After an organized protest against the election of President Joe Biden on Dec. 12, several Proud Boys tore down a Black Lives Matter sign that was displayed outside Asbury. The group’s leader, Enrique Tarrio, was eventually arrested and sentenced to 5 months in jail for his role in the sign destruction, as well as charges related to weapons possession. Proud Boys members have also been charged for participating in the insurrection.


RELATED: Proud Boys leader sentenced to five months for burning church banner


In Asbury’s letter, which was shared with the media by officials affiliated with Washington’s Downtown Cluster of Congregations, church leaders said their staff had received harassing emails since Tarrio’s sentencing.

“Together these conditions indicate not only that the Asbury United Methodist Church physical property may be in jeopardy of serious vandalism during the upcoming Justice for J6 Rally, but also that our staff and membership are in jeopardy of harassment and harm,” the church’s leadership wrote.

They asked police to provide a plan to protect their church “as well as other targeted downtown churches.”
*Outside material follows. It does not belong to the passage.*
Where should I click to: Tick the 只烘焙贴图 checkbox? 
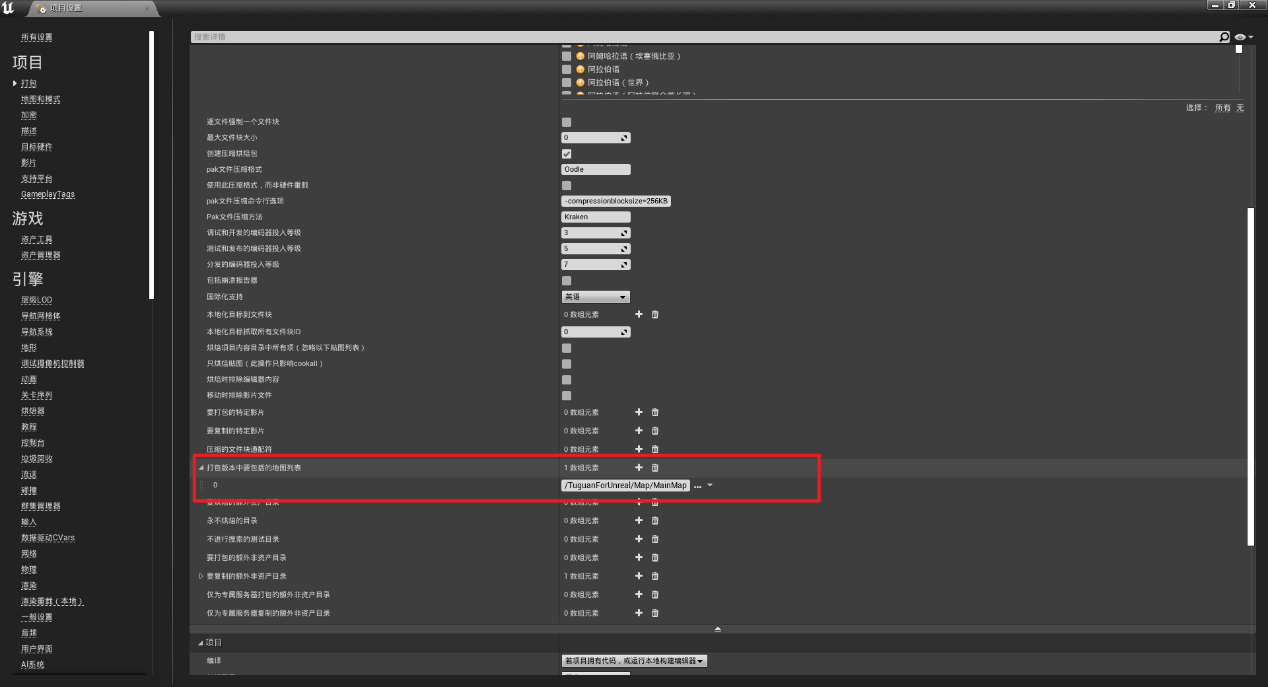[567, 364]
A spokesperson for District of Columbia police confirmed to Religion News Service that law enforcement plans to pay “special attention” to the church on Saturday.

Terry Lynch, executive director of the Downtown Cluster of Congregations in Washington, said police have agreed to provide security to other churches in the area including Metropolitan AME, another historic Black church whose Black Lives Matter sign was torn down in December.
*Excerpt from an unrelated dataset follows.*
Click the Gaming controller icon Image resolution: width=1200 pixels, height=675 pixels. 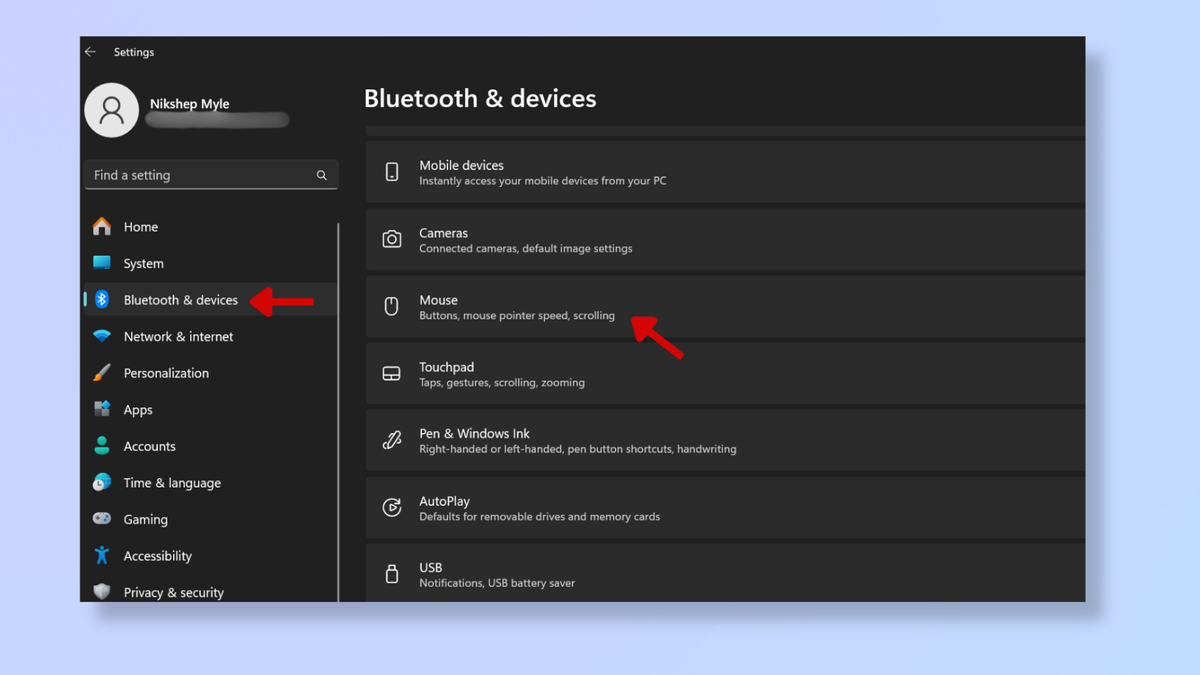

“The Downtown Cluster of Congregations and its members have asked for and appreciate MPD presence at its congregations,” Lynch said in a statement. “Minorities — African American, Asian as well as others have suffered tragic hate crimes at unprecedented levels this past year. We are working to make tomorrow safe for all and not suffer what we saw on Jan 6th and at the MAGA events. Indeed, together we shall overcome hate and violence.”

It’s at least the second time this year police have bumped up security for Asbury and nearby houses of worship. Officers were stationed outside the church and other downtown religious communities on Jan. 6, when faith leaders expressed concerns to the city about the presence of right-wing groups.

Even so, a group of clergy who were gathered in prayer around a Black Lives Matter sign in front of a Lutheran church were harassed by Trump supporters as they walked down to attend his rally that day.

An interfaith group of religious leaders pray outside of Luther Place church on Wed., Jan 6, 2021, in Washington. RNS photo by Jack Jenkins

An interfaith group of religious leaders prays outside of Luther Place Memorial Church on Jan. 6, 2021, in Washington. RNS photo by Jack Jenkins

Hate group watchers have said they doubt that the weekend’s rally will draw anything close to the numbers seen on Jan. 6. Many right-wing leaders are dissuading followers from attending due to concerns about heavy law enforcement presence, and FBI Deputy Director Paul Abbate said earlier this week that his agency has not seen specific credible threats regarding potential violence.


RELATED: DC church replaces Black Lives Matter banner destroyed by ‘Proud Boys’


But organizers may have gotten a boost on Thursday when former President Donald Trump appeared to express solidarity with the rallygoers.

“Our hearts and minds are with the people being persecuted so unfairly relating to the January 6th protest concerning the Rigged Presidential Election,” he said in a statement, referring to widely discredited allegations about the accuracy of the 2020 election.

“In addition to everything else, it has proven conclusively that we are a two-tiered system of justice. In the end, however, JUSTICE WILL PREVAIL!”

Local enforcement is to be on high alert ahead of the rally, and fences have been re-erected around the U.S. Capitol.